— Start Document —

Hi!
I was going through the code and found that the validate argument in the _non_dist_train function in mmdet/apis/train.py is not being used. I guess that needs to be incorporated in the function. Please let me know if that's the case.
Thanks!
You are right. It is currently not supported for non-distributed training to evaluate the mAP after training epochs.
Hi,
At my company we would be interested in this feature and we are willing to develop it.
Any reason why this has not been included? Any orientation in case we want to include it? Attaching the "DistEvalHook" in the same way it is done in distributed training doesn't work, that's the first thing we tried (yesterday).
We want to try a less naive approach today. Thanks
I use the distributed training but with a single machine to get validation.
./dist_train.sh config_file.py 1 --validate
Would that not be sufficient?
@ferranrigual, I worked it around by simply commenting out dist.barrier() in the DistEvalHook(Hook) class in mmdet/core/evaluation/eval_hooks.py. For a cleaner implementation, I would suggest adding single_gpu as a boolean argument in the __init__ function and then use it in the after_train_epoch function. I did that in the test.py file in the collect_results function. If anyone finds a better way, please let us know.

— End Document —

**Exercise:** Reproduce the forum thread on validation during non-distributed training in full, word for word, without any changes.

— Start Supplied entries —

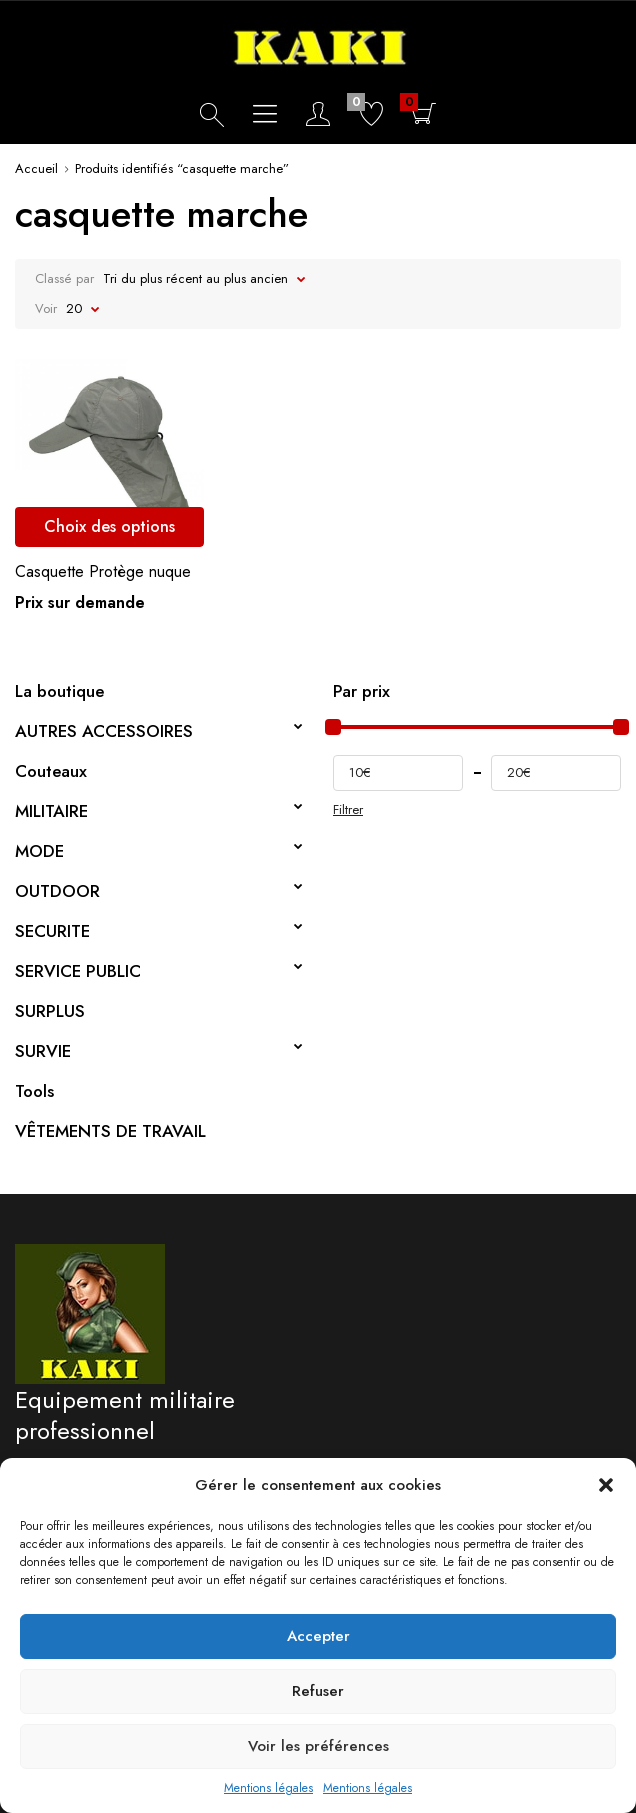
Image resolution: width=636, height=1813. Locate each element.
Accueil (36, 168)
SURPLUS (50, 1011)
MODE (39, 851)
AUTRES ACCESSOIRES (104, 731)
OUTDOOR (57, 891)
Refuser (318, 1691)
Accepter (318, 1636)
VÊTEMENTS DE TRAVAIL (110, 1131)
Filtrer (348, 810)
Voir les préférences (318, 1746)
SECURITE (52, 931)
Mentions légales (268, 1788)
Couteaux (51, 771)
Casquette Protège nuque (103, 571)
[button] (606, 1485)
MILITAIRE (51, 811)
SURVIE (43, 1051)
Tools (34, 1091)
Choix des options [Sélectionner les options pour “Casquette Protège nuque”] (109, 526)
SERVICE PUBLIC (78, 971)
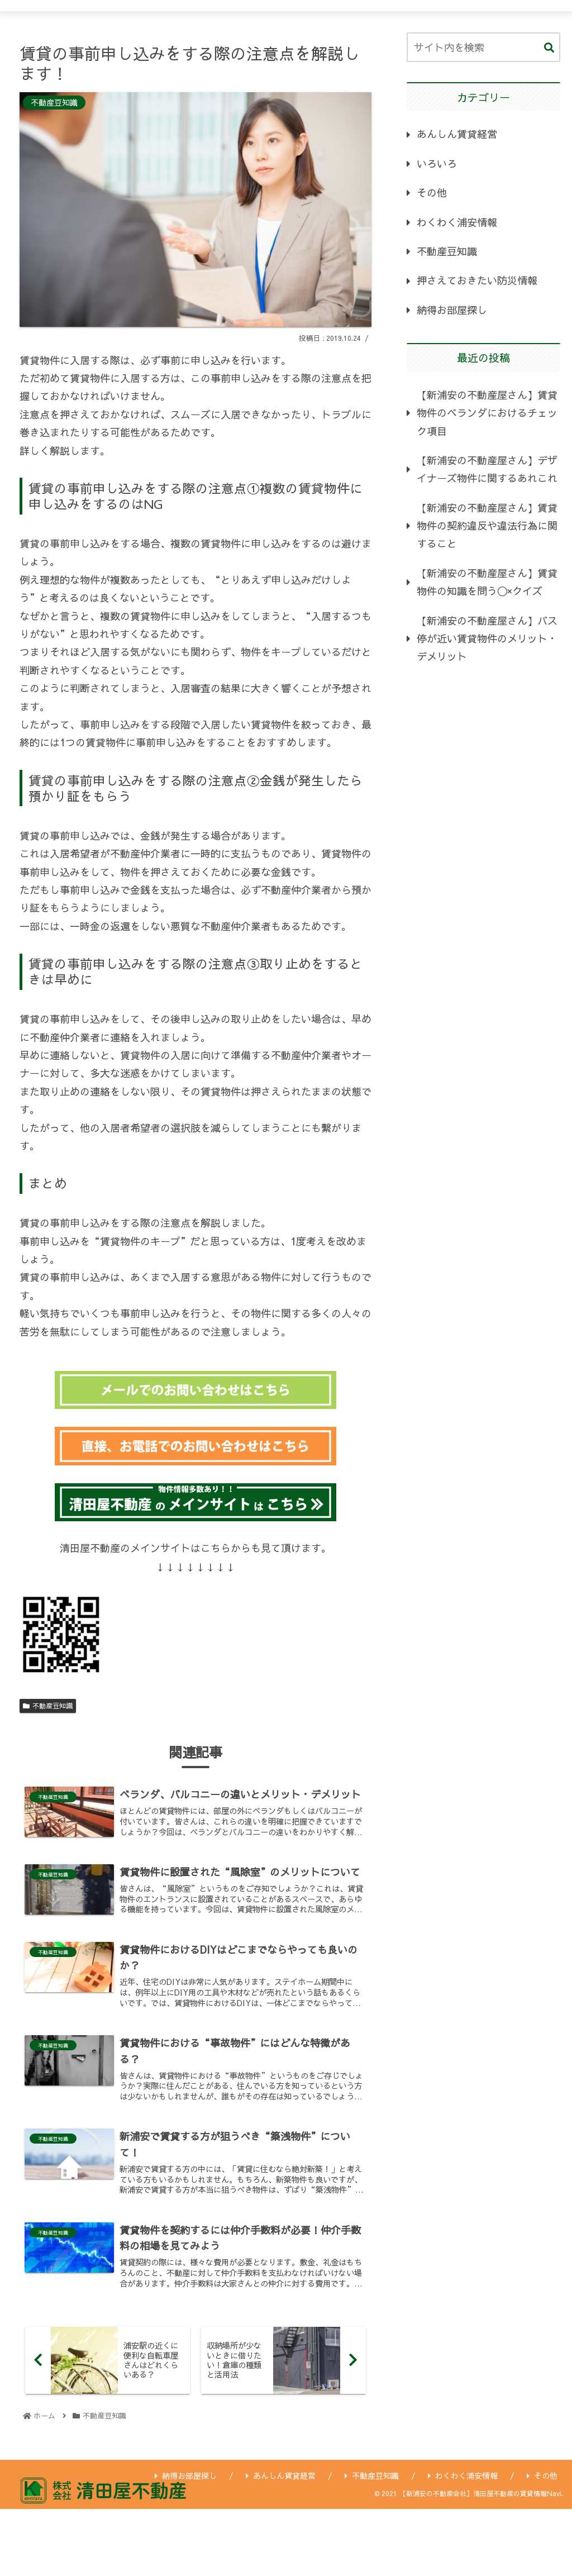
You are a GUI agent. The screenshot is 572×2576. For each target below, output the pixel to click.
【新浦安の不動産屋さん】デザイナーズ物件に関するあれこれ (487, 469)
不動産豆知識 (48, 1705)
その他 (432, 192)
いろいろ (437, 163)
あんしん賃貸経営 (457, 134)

— End Supplied entries —
— Start Supplied entries —

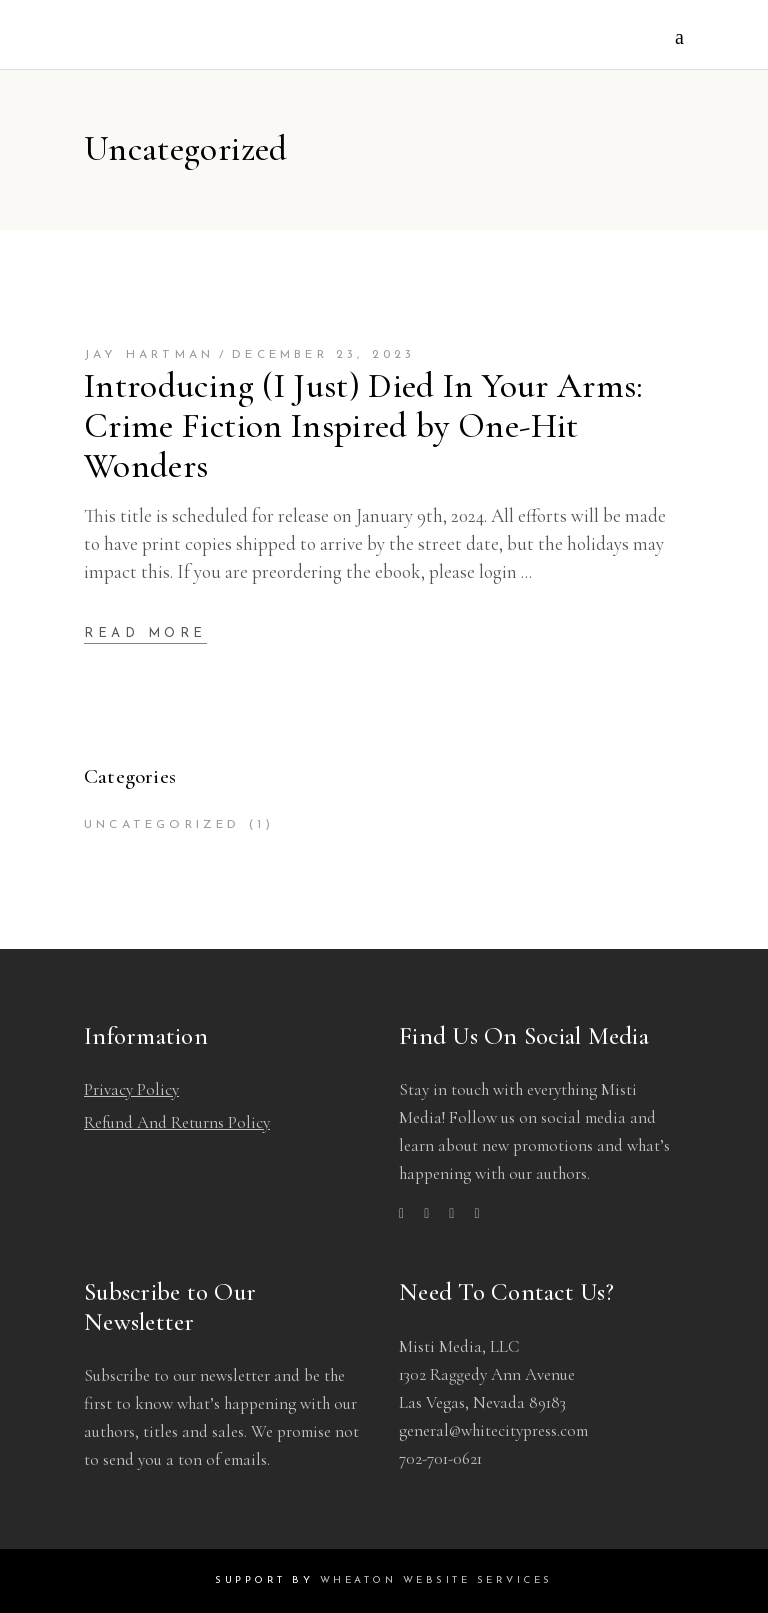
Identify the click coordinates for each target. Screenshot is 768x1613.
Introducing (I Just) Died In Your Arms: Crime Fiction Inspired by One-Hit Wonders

— End Supplied entries —

**Final result:**
Hi!
I was going through the code and found that the validate argument in the _non_dist_train function in mmdet/apis/train.py is not being used. I guess that needs to be incorporated in the function. Please let me know if that's the case.
Thanks!
You are right. It is currently not supported for non-distributed training to evaluate the mAP after training epochs.
Hi,
At my company we would be interested in this feature and we are willing to develop it.
Any reason why this has not been included? Any orientation in case we want to include it? Attaching the "DistEvalHook" in the same way it is done in distributed training doesn't work, that's the first thing we tried (yesterday).
We want to try a less naive approach today. Thanks
I use the distributed training but with a single machine to get validation.
./dist_train.sh config_file.py 1 --validate
Would that not be sufficient?
@ferranrigual, I worked it around by simply commenting out dist.barrier() in the DistEvalHook(Hook) class in mmdet/core/evaluation/eval_hooks.py. For a cleaner implementation, I would suggest adding single_gpu as a boolean argument in the __init__ function and then use it in the after_train_epoch function. I did that in the test.py file in the collect_results function. If anyone finds a better way, please let us know.